Norton, who took office in January, has said she is determined to resolve a crisis that had been decades in the making. Court rulings and congressional reports have concluded that the government has had a long history of neglecting the trust fund, which was set up more than 100 years ago to compensate Native Americans for the use of their land.
The government is supposed to manage and pass along to Indians and their heirs the royalties from the sale of petroleum, natural gas, timber and other natural resources. But records have been scattered across the country and are in chronic disarray, and officials are unable to say exactly how much is due 300,000 trust account-holders.
Lamberth ordered the Interior Department to repair the system in December 1999, acting on a class action lawsuit filed by Native American plaintiffs led by Elouise P. Cobell, a member of the Blackfeet tribe of Montana. At the time, he said the Indians were entitled to a historical accounting that would show just how much money was generated by the land and into which accounts the royalties were to go.

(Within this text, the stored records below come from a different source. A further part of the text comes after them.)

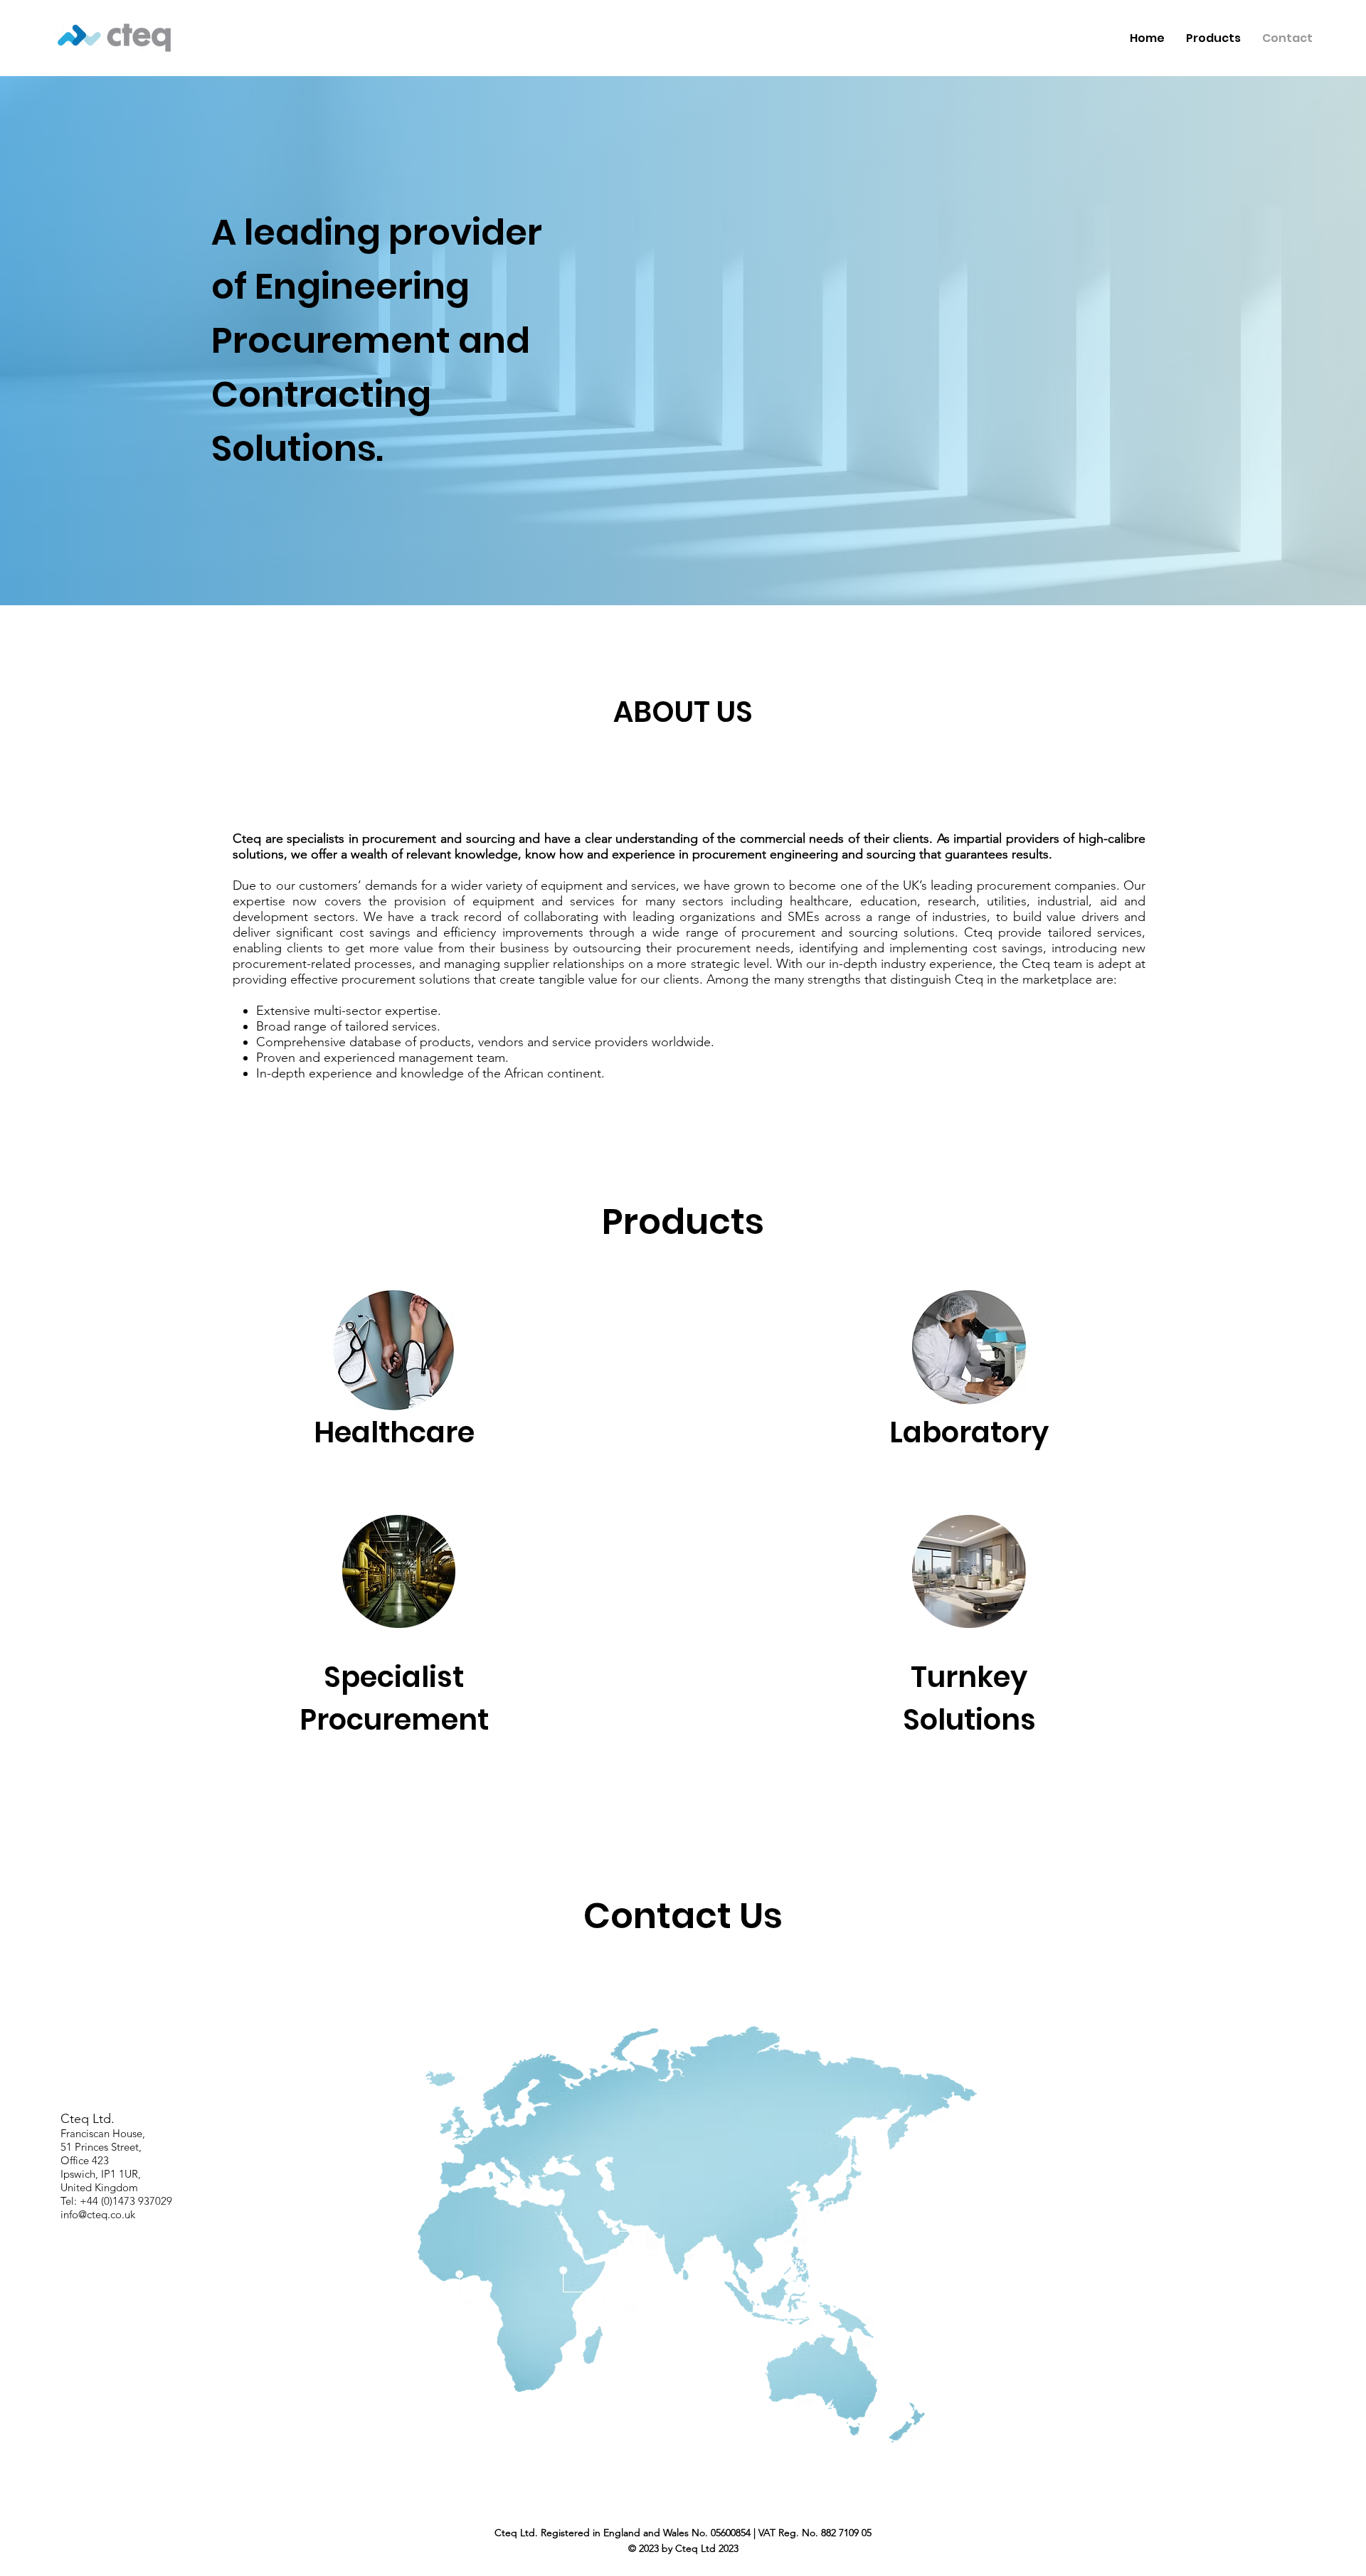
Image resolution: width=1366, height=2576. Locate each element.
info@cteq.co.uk (97, 2214)
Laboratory (969, 1432)
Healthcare (394, 1432)
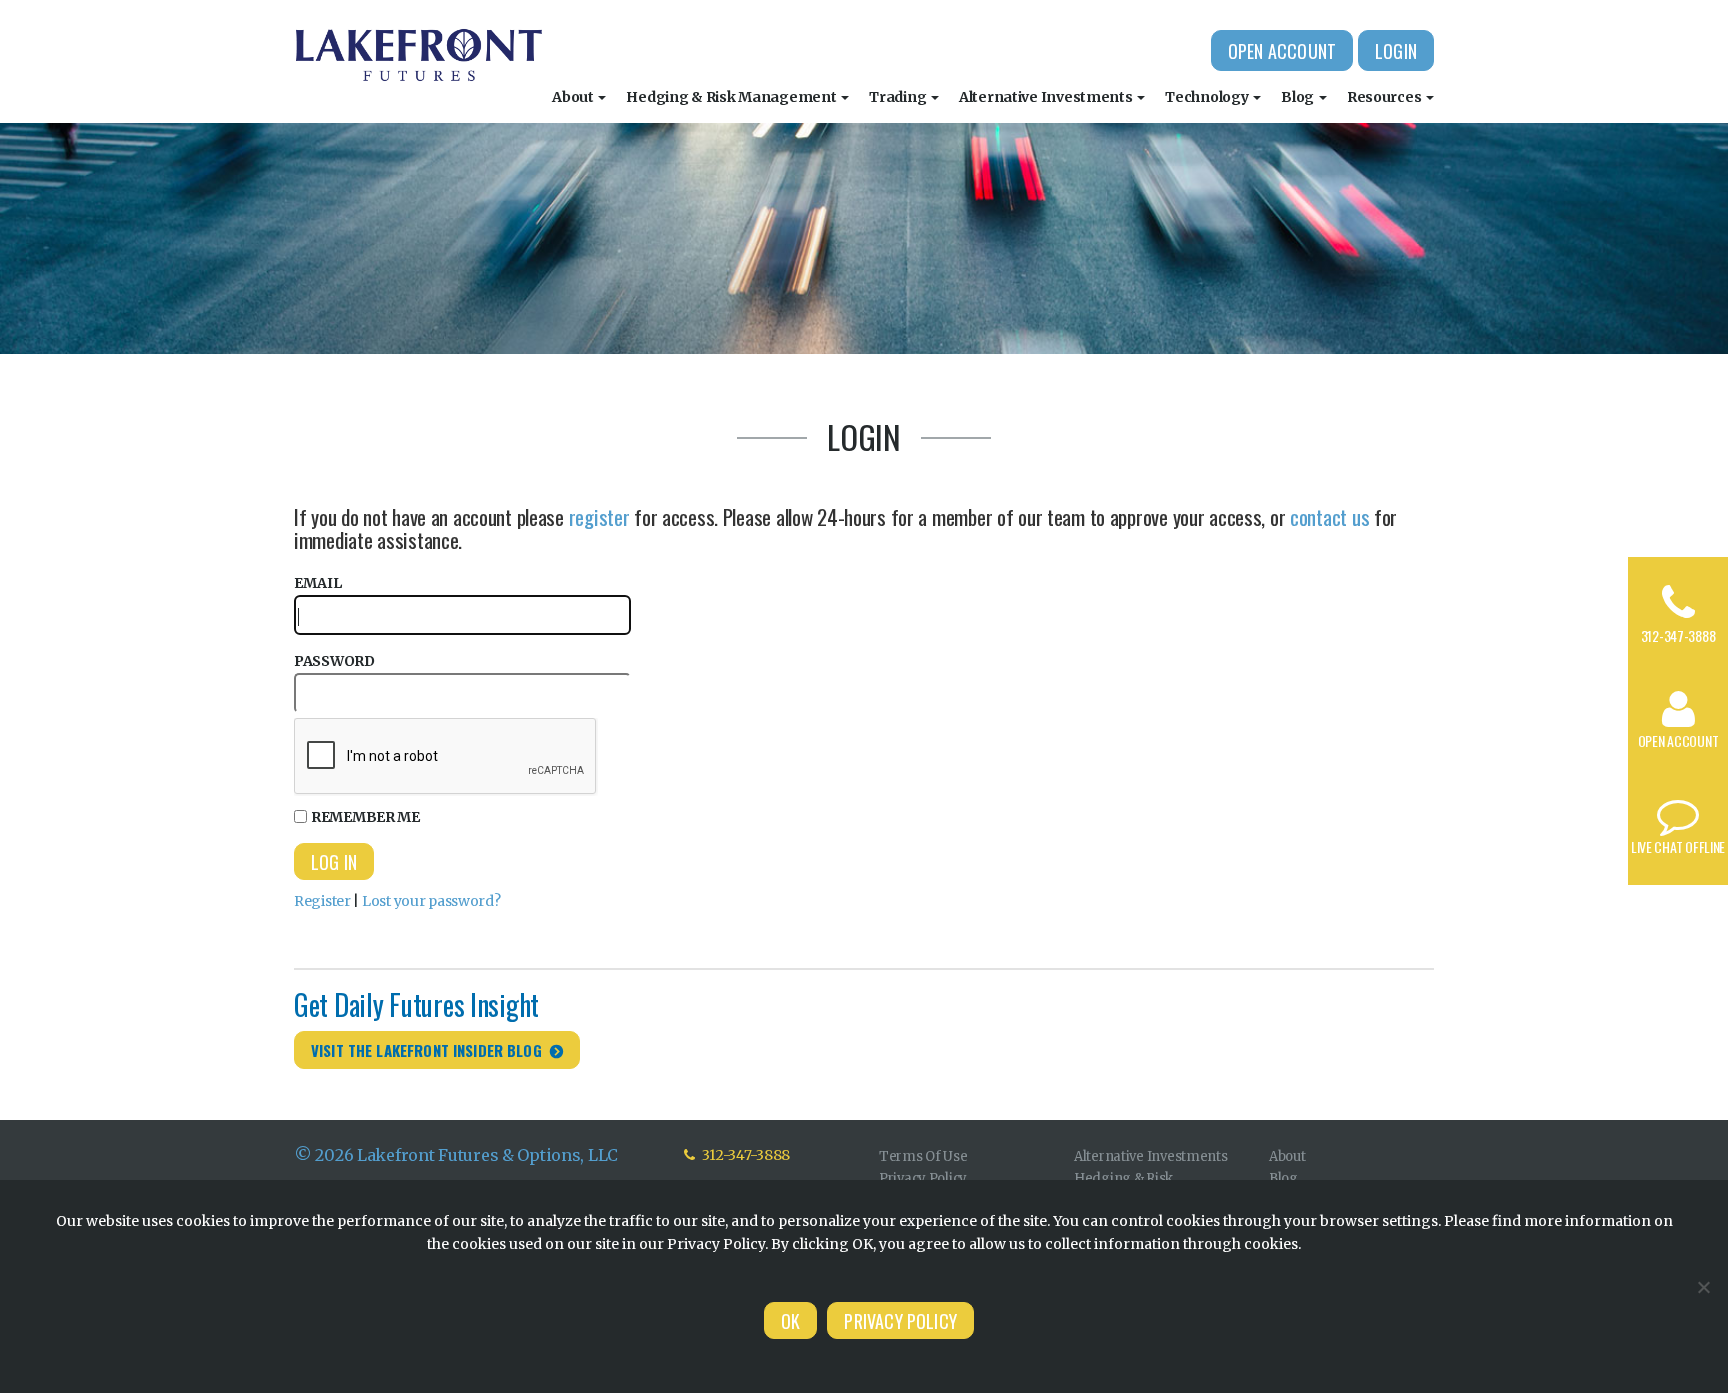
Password (334, 661)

Instead of complying with his order, Lamberth said, then-Interior Secretary Bruce Babbitt signed off on a plan to review a smaller, statistical sampling of the accounts. Soon after taking office, Norton agreed to pursue statistical sampling, too.
“What is there left to try with Secretary Norton?” Lamberth asked government lawyers. “Her first action was so contemptuous, I don’t know what we’re going to try. Do you?”
Lamberth said Norton appeared to have played a pivotal role in the filing of a recent report with the court that stated that the Interior Department was making significant progress in straightening out the accounting system. Kieffer found that rosy picture wasn’t the case, saying that the report was “inaccurate, untruthful, and incomplete.”
Dennis M. Gingold, a lawyer for the Native Americans, urged Lamberth to move quickly with contempt proceedings against Norton, Babbitt and 37 other current and former government managers and attorneys, including lawyers from the Justice Department. He noted that this wasn’t the first time the judge is contemplating action. In 1999, Lamberth found Babbitt, then-Interior official Kevin Gover and then-Treasury Secretary Robert E. Rubin in contempt for failing to produce records.
Mark E. Nagle, part of a new team of government lawyers on the case, asked Lamberth to give the government until Dec. 15 to answer the contempt allegations, insisting that the lawyers wanted to fully investigate what took place. Lamberth gave him until Nov. 15.
“What facts do you need to get?” Lamberth asked. “I think you better throw yourself at the mercy of the court and come down and get your trial.”